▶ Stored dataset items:
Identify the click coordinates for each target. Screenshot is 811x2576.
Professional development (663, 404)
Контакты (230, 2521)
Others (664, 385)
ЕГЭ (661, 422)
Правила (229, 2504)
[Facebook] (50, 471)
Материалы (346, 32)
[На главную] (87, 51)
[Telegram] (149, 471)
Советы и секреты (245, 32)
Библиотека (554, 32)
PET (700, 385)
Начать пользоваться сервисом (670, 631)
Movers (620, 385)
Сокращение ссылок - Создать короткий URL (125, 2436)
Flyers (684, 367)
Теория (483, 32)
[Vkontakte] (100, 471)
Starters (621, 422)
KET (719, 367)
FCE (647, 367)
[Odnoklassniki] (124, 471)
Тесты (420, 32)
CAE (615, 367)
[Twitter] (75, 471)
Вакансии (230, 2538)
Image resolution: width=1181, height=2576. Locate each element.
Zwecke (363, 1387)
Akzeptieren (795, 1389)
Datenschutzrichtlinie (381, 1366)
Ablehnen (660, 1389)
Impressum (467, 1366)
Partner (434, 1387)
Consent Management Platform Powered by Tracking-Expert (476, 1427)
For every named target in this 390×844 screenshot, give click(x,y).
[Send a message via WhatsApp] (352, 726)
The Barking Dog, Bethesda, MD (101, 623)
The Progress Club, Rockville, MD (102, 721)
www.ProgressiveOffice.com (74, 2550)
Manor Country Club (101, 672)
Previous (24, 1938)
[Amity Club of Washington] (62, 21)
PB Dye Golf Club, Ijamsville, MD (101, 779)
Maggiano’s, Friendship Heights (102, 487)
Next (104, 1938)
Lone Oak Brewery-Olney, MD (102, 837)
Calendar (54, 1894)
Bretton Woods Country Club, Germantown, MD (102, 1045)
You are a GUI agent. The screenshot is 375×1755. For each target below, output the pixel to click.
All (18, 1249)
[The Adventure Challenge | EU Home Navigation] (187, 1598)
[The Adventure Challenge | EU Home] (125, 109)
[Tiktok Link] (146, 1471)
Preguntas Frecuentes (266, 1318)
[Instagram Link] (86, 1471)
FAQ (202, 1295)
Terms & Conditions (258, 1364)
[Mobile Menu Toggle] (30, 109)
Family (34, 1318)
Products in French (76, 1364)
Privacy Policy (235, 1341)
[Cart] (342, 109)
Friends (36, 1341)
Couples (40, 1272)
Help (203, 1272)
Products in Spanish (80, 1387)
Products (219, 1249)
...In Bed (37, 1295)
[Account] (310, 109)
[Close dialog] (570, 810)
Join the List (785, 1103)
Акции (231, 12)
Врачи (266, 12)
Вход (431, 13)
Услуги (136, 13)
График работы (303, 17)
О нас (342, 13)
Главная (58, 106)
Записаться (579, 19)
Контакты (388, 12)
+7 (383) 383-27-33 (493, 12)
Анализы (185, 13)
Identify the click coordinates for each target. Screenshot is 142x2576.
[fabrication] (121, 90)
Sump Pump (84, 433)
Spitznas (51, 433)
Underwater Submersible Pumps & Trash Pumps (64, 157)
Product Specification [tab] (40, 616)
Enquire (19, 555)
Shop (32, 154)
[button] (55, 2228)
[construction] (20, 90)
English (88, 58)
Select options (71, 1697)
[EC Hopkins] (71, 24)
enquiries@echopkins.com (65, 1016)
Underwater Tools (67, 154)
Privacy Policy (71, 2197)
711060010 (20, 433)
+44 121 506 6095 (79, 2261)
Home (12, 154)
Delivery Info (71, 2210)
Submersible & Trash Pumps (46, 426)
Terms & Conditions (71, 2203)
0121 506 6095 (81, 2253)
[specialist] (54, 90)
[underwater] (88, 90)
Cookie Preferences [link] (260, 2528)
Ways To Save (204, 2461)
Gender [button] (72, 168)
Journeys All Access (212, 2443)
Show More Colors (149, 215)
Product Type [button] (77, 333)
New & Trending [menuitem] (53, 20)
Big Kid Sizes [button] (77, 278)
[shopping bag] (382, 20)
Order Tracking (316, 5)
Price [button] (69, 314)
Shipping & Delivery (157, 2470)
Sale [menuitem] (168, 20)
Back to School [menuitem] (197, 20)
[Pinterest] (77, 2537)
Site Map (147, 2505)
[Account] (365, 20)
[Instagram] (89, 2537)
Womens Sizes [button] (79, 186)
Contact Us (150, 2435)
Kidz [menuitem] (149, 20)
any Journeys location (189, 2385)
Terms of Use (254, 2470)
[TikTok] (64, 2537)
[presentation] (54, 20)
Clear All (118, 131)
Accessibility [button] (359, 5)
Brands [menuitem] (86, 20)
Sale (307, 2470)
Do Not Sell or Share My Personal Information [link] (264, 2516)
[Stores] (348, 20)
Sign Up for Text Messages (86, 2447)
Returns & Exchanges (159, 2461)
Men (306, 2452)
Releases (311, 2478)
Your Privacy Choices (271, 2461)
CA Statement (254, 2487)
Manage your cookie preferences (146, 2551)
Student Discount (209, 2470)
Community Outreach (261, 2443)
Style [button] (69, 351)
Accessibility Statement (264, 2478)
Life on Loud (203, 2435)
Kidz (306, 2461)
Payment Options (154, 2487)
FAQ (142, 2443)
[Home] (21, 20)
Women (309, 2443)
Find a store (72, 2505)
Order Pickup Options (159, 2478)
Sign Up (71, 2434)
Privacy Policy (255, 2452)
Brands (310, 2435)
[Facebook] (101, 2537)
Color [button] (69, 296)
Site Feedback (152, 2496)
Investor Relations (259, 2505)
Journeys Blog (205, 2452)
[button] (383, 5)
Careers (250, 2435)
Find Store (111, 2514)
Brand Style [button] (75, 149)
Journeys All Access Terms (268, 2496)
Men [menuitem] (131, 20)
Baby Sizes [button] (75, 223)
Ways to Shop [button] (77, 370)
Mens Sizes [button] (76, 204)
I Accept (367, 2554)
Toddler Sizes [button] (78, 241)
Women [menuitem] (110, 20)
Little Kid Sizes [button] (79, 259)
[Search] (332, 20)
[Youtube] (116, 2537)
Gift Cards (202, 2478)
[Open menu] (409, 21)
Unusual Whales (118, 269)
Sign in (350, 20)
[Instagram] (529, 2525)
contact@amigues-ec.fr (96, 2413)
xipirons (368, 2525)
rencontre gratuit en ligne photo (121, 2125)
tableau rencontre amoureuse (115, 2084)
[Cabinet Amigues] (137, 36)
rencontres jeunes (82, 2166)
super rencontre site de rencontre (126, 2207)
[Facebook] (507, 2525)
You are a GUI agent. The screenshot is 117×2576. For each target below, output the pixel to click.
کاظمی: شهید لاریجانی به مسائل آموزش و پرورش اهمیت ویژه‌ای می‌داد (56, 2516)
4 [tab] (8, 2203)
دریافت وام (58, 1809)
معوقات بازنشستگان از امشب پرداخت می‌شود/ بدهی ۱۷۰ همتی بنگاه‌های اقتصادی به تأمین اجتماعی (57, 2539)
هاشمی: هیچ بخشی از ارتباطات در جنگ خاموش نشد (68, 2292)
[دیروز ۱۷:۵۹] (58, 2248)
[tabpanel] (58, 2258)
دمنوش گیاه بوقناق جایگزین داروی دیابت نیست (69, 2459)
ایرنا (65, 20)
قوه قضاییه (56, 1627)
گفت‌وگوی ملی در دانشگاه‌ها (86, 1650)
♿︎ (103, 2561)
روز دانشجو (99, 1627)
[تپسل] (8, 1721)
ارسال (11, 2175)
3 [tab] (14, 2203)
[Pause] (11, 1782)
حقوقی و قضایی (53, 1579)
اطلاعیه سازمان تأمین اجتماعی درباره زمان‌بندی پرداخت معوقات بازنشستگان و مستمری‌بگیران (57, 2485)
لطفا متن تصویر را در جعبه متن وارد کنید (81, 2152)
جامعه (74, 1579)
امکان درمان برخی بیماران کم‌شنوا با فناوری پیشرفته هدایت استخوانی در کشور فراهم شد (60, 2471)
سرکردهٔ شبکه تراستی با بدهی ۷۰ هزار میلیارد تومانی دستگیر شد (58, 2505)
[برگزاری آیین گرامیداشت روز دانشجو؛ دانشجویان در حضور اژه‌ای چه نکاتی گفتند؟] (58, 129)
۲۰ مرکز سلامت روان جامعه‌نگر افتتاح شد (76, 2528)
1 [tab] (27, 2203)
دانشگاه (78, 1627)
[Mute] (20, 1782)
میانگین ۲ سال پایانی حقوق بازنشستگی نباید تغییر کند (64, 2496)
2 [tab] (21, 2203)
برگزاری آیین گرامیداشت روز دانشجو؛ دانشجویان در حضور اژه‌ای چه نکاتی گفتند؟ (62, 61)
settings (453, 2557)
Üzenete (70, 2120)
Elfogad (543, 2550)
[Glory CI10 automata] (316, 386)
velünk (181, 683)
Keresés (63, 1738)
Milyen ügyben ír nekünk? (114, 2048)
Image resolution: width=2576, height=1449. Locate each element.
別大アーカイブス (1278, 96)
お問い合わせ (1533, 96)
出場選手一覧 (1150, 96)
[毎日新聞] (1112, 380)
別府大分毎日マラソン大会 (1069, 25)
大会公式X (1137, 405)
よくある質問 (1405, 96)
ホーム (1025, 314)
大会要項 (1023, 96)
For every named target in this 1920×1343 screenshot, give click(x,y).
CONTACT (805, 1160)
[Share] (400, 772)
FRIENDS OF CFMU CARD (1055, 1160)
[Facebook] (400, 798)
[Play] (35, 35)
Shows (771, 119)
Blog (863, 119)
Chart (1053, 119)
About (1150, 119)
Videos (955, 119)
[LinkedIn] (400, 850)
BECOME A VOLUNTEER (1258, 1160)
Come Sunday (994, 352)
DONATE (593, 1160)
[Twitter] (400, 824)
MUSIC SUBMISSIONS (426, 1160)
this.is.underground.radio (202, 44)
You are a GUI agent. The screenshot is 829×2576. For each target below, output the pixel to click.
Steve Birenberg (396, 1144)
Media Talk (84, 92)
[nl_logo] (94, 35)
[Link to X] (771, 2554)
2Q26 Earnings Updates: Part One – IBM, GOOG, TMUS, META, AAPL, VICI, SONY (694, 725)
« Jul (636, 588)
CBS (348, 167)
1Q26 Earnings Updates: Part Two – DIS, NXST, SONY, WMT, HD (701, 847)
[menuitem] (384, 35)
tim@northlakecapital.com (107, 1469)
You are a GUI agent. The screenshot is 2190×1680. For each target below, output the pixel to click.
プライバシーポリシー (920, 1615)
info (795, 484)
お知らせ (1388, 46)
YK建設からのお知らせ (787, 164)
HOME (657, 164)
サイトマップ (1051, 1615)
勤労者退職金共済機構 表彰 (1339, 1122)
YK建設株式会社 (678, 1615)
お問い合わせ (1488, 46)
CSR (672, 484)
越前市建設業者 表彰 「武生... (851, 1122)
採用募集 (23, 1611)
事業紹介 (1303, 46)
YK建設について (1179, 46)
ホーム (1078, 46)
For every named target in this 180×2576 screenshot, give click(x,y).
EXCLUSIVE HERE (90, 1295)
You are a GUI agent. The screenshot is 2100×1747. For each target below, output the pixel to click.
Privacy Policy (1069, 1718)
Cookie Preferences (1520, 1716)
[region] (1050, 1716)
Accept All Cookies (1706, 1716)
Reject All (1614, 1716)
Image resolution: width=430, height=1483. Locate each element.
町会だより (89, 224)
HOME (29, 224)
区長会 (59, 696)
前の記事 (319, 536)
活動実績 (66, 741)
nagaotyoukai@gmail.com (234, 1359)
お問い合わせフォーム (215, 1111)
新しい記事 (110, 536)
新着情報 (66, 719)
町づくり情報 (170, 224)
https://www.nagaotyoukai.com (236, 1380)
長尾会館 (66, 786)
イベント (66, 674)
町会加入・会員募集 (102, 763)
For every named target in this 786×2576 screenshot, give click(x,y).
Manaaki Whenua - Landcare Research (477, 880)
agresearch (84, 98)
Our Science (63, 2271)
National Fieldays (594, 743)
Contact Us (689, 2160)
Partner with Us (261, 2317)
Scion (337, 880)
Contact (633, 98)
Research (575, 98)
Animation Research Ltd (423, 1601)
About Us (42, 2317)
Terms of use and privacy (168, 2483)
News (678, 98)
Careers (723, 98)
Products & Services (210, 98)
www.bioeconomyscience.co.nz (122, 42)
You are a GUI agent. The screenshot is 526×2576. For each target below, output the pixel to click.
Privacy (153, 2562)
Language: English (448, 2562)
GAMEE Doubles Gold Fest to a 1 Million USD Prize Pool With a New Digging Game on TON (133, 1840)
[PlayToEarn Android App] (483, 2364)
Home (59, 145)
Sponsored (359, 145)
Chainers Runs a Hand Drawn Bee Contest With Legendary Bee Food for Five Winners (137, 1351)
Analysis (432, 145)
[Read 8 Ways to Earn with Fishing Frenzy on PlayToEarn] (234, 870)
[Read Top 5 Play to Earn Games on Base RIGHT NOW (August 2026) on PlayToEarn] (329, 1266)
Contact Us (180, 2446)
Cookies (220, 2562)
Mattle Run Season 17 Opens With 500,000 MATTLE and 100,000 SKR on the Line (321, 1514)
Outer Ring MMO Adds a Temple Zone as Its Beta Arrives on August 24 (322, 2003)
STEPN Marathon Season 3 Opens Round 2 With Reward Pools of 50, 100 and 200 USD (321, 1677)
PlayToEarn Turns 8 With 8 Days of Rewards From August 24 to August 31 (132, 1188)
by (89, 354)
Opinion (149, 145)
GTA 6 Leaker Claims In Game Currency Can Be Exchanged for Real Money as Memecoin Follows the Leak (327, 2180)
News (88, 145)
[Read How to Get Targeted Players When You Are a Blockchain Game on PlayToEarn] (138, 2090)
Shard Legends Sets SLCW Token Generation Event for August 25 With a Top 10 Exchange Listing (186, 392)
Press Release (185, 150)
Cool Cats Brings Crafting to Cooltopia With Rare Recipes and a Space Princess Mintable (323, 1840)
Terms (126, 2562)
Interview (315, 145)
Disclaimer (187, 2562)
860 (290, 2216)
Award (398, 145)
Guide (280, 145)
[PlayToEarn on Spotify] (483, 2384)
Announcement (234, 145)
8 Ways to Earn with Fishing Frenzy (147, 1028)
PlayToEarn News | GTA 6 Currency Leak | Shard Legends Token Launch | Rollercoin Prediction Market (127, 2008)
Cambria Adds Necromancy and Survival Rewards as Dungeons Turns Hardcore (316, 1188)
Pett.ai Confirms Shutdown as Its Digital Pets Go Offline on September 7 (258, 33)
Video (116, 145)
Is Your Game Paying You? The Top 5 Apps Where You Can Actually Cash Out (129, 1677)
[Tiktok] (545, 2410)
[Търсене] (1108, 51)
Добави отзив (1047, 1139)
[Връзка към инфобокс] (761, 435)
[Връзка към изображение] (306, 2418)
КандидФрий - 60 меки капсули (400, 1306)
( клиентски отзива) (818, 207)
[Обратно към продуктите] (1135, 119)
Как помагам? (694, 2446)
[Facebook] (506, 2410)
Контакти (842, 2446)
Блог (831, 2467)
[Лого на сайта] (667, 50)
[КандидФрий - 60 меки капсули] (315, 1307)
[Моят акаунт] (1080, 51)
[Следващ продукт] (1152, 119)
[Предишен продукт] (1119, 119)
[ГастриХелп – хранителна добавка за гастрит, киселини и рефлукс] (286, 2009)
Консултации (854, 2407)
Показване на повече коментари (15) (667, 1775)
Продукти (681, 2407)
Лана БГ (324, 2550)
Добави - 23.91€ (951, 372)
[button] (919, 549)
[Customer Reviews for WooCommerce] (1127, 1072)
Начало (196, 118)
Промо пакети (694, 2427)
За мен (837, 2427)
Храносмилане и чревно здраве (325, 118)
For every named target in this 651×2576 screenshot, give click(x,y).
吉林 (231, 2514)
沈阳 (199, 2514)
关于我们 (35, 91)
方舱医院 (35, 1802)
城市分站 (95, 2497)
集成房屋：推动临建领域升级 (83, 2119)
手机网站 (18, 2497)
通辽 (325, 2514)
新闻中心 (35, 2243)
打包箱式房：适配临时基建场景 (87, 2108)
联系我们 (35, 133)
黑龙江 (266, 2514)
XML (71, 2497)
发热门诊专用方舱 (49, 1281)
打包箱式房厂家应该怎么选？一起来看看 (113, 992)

▶ EXERCISE AIM:
The output should be exactly the lines above from the line containing "Others (664, 385)" to the line containing "FCE (647, 367)", inclusive, with no other lines.

▶ YOUR SOLUTION:
Others (664, 385)
ЕГЭ (661, 422)
Правила (229, 2504)
[Facebook] (50, 471)
Материалы (346, 32)
[На главную] (87, 51)
[Telegram] (149, 471)
Советы и секреты (245, 32)
Библиотека (554, 32)
PET (700, 385)
Начать пользоваться сервисом (670, 631)
Movers (620, 385)
Сокращение ссылок - Создать короткий URL (125, 2436)
Flyers (684, 367)
Теория (483, 32)
[Vkontakte] (100, 471)
Starters (621, 422)
KET (719, 367)
FCE (647, 367)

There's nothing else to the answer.